Jusqu'à récemment, leurs fournisseurs de carburant s'efforçaient
surtout de trouver les moyens de produire davantage. Or la grande
question qui se pose actuellement consiste plutôt à savoir quand la
demande atteindra son pic, et non quand les ressources de pétrole
arriveront à épuisement.
Les majors pétrolières semblent aborder cette question sous deux
angles. Certaines, comme Royal Dutch Shell et Total, cherchent des
solutions pour se transformer en producteurs d'énergie à faibles
émissions de carbone. D'autres, comme Exxon Mobil, préfèrent s'en
tenir à leur spécialité : l'extraction pétrolière.
La route vers la décarbonisation sera longue
Les deux approches se défendent. La tendance est clairement à la
décarbonisation, mais rien ne garantit que la révolution climatique
sera menée à son terme. Pour que le monde change, responsables
politiques, industriels et consommateurs devront faire des choix
difficiles. Il faudra mettre des centaines de milliards de dollars
sur la table pour transformer les véhicules, les stations-service,
la production, les réseaux et le stockage d'électricité, de même
que pour rééquiper les sites de production et former les salariés
du secteur des énergies fossiles aux nouvelles sources d'énergie.

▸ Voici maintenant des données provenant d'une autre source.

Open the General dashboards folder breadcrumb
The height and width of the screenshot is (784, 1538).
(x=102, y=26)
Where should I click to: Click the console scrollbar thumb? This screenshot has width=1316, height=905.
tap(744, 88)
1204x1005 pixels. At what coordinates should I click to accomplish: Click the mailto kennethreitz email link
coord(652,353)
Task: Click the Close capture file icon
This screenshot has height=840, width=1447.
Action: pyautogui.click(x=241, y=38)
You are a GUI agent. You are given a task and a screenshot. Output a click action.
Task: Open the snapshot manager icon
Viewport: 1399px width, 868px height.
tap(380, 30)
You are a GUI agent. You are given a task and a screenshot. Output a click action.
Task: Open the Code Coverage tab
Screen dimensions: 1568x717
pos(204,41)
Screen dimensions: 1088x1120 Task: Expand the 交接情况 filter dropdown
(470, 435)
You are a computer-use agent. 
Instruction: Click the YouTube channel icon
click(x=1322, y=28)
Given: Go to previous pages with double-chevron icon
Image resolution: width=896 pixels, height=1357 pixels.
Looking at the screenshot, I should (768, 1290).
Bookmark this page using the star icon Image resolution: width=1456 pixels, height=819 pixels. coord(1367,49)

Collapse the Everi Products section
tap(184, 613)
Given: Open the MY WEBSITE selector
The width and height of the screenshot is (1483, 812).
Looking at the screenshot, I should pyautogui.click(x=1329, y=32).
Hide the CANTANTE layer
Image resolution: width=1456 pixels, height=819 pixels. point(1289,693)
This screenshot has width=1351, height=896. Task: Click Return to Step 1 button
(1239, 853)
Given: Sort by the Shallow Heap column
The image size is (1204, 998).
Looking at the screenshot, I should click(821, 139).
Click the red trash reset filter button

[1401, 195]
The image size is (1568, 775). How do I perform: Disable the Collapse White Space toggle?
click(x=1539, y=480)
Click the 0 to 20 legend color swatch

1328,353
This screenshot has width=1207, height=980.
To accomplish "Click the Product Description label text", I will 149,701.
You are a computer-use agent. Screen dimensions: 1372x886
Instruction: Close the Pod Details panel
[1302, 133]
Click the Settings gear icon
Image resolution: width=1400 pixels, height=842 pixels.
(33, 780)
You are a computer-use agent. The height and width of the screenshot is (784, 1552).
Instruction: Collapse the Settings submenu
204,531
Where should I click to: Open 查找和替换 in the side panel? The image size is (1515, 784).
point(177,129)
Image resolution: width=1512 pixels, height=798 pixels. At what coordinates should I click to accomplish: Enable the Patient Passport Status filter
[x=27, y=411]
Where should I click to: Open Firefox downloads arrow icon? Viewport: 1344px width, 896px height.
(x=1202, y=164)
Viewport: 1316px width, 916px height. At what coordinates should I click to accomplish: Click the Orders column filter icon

La transition s'annonce particulièrement ardue pour le secteur
aéronautique.
Le scénario de développement durable élaboré par l'Agence
internationale de l'Energie (AIE) prévoit un pic de la demande de
brut en 2020, à 97 millions de barils par jour, et une réduction de
la demande à 73% des niveaux constatés en 2017 d'ici à 2040. Un
autre scénario, moins ambitieux, prévoit en revanche un pic de la
demande d'or noir en 2040, à 106 millions de barils par jour, ce
qui représente une hausse de 12% par rapport aux niveaux de 2017.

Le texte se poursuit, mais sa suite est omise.